Friday, October 15, 2010

Pregnancy and Infant Loss Rememberance Day

I don't remember ever not being aware of the sadness the loss of a baby brings a family.  When my mom was pregnant with me, her brother's wife was pregnant and due within a couple weeks as well.  It was a family guessing game who would be the oldest grandchild.  Part way through their 2nd trimester, my aunt lost the baby.  So I became the oldest, and a 'shadow child' as my mom referred to me in regards to my cousin.  While my mom calls me the 'shadow child', sometimes I think the babies that are lost are really the 'shadow children'.  An echo that many forget is there, but it is always there.  They seem to be easily forgotten by others that are not directly touched, but can loom large for those who do remember. 

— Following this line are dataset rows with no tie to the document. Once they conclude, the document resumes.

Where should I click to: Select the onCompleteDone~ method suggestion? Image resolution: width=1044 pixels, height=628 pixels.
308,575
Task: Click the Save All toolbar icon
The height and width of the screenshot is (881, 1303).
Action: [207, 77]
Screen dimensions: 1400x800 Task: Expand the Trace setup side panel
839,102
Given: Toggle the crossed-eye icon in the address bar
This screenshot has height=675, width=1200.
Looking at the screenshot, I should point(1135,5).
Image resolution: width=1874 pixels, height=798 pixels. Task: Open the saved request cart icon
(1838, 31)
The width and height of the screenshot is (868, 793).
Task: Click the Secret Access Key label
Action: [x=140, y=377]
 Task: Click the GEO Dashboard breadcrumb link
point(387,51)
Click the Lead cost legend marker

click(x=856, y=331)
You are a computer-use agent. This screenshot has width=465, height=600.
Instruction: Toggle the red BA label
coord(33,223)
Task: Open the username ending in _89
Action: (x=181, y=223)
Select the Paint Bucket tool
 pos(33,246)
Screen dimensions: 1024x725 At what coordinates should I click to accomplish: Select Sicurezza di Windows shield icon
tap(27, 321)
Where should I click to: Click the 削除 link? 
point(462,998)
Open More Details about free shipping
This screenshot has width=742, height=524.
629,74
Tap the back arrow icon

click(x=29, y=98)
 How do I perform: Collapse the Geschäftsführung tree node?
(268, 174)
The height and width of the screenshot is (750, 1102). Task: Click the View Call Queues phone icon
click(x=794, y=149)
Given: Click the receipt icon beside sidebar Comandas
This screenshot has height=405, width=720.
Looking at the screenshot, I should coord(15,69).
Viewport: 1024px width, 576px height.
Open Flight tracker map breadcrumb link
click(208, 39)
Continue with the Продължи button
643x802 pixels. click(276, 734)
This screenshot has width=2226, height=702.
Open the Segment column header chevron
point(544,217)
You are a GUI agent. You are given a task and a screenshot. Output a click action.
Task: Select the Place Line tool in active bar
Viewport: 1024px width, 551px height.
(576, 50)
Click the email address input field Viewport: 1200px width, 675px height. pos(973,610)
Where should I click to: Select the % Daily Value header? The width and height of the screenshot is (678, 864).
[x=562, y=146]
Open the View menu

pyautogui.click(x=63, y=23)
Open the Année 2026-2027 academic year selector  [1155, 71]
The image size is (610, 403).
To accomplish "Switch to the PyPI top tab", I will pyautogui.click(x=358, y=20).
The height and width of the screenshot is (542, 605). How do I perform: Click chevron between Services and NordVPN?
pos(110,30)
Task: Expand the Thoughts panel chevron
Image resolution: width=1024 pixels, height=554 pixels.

Yet, fortunately I'm on the outside of the loss as I have never lost a baby of my own.  While I'm touched by the babies and their lives that were too short, I'm on the fringe.

I go with my mom on her visits to my youngest sibling's grave when she asks me to come.  Particularly in the last 6 months, I've listen to my mother-in-law go over and over and over the details she remembers around the birth of her youngest daughter.  She was born still, at full term at 7 lbs 11 oz, but much past that the details are murky at best.  I've sat and listened to friends talk about their babies lost to pre-eclampsia, umbilical cord accident, placental abruption, congenital defects, ectopic pregnancies, illnesses caught too soon after birth, SIDS, and some rare complications of pregnancy.  I've seen and treated women in ICU and rehab as they fight for their lives or to regain some of their independence after something in their pregnancy went wrong.  Some of those women have lost their babies, some of the babies are simultaneously fighting for their own lives on a different floor in the same hospital, and on a couple of occasions the babies have been healthy at home in the care of grandparents/aunts/uncles while their mom is fighting and their dad is torn between the two.  When I'm at work, I know how to do my actual job, but other than that, I'm sometimes at a loss of what to do.  I sit, I listen, I offer a hug, or a tissue, or a touch.  If I remember the baby, I try to say that I remember, to say their name.  And always a prayer, sometimes silent, sometimes shared.